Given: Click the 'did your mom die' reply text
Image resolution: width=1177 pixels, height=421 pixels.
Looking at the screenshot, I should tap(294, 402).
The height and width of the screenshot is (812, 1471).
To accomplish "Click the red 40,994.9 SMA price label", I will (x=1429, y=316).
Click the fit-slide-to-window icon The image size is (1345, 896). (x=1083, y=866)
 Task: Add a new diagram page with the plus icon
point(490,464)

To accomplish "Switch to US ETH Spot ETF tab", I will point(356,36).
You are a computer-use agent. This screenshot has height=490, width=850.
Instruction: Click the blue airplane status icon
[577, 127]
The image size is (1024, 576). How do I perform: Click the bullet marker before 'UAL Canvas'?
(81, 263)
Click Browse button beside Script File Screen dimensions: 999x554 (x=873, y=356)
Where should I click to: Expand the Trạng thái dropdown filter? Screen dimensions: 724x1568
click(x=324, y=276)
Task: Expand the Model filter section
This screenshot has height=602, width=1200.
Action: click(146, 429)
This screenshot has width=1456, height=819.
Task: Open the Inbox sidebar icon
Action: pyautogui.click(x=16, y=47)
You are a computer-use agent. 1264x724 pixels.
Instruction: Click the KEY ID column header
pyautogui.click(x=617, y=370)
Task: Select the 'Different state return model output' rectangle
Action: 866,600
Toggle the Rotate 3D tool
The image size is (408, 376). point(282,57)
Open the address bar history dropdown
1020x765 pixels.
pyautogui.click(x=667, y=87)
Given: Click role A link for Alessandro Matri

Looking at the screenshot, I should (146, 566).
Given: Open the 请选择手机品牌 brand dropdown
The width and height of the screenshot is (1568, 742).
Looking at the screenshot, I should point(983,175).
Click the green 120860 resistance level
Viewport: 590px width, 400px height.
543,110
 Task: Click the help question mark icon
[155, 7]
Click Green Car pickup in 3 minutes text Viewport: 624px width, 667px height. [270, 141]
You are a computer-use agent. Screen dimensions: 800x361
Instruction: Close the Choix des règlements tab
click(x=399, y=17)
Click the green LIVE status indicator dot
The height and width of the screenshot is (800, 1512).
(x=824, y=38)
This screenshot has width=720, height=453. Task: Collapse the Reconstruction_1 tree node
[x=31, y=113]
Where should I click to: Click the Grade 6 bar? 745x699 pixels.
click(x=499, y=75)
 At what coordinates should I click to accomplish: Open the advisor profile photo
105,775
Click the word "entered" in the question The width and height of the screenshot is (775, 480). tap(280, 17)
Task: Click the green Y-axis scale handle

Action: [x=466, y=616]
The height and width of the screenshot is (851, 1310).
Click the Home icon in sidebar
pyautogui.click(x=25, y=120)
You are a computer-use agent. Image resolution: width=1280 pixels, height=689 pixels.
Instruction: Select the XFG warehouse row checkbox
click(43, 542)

■ ■ ■ ■ ■

Repeat every line from the line with "Click the word" up to and including the line with "pyautogui.click(x=25, y=120)", requests included, and add -31 to each coordinate in the answers.

◆ EXERCISE SOLUTION:
Click the word "entered" in the question The width and height of the screenshot is (775, 480). tap(249, -14)
Task: Click the green Y-axis scale handle

Action: [x=435, y=585]
The height and width of the screenshot is (851, 1310).
Click the Home icon in sidebar
pyautogui.click(x=-6, y=89)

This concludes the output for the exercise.